**** DATA
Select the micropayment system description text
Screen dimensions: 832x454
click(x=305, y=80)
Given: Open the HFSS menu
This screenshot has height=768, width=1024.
********
**** DATA
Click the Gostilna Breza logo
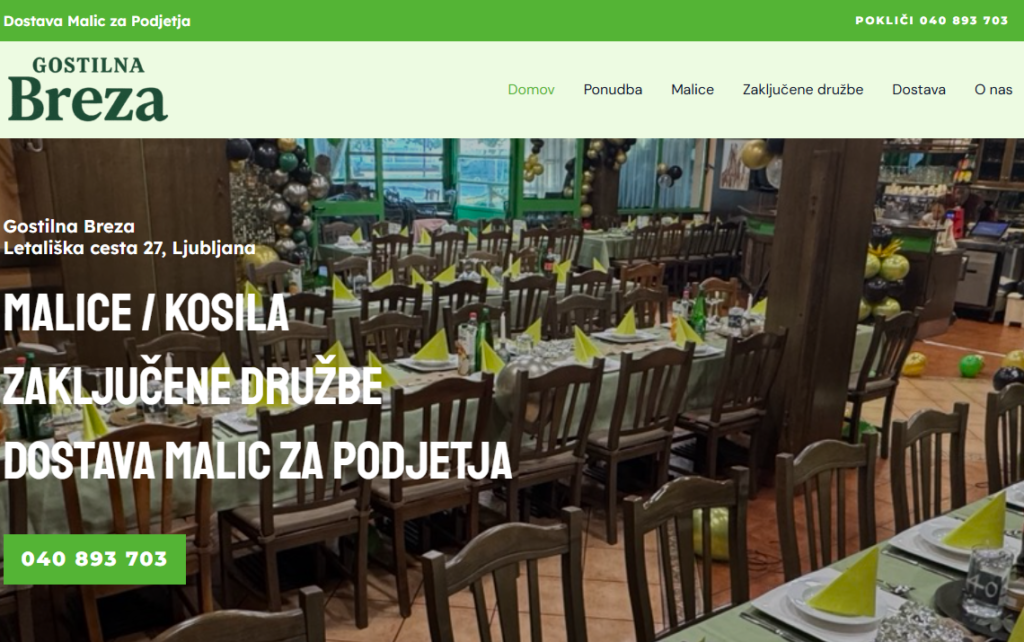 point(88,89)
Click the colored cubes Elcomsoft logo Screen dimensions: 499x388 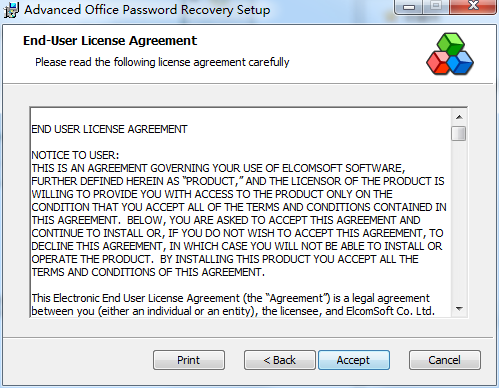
********
### YOUR TASK
Would you print exactly and only the lines of the material above that run from the line with "Screen dimensions: 832x454" through the line with "This screenshot has height=768, width=1024.", both included?

### WRITTEN ANSWER
Screen dimensions: 832x454
click(x=305, y=80)
Given: Open the HFSS menu
This screenshot has height=768, width=1024.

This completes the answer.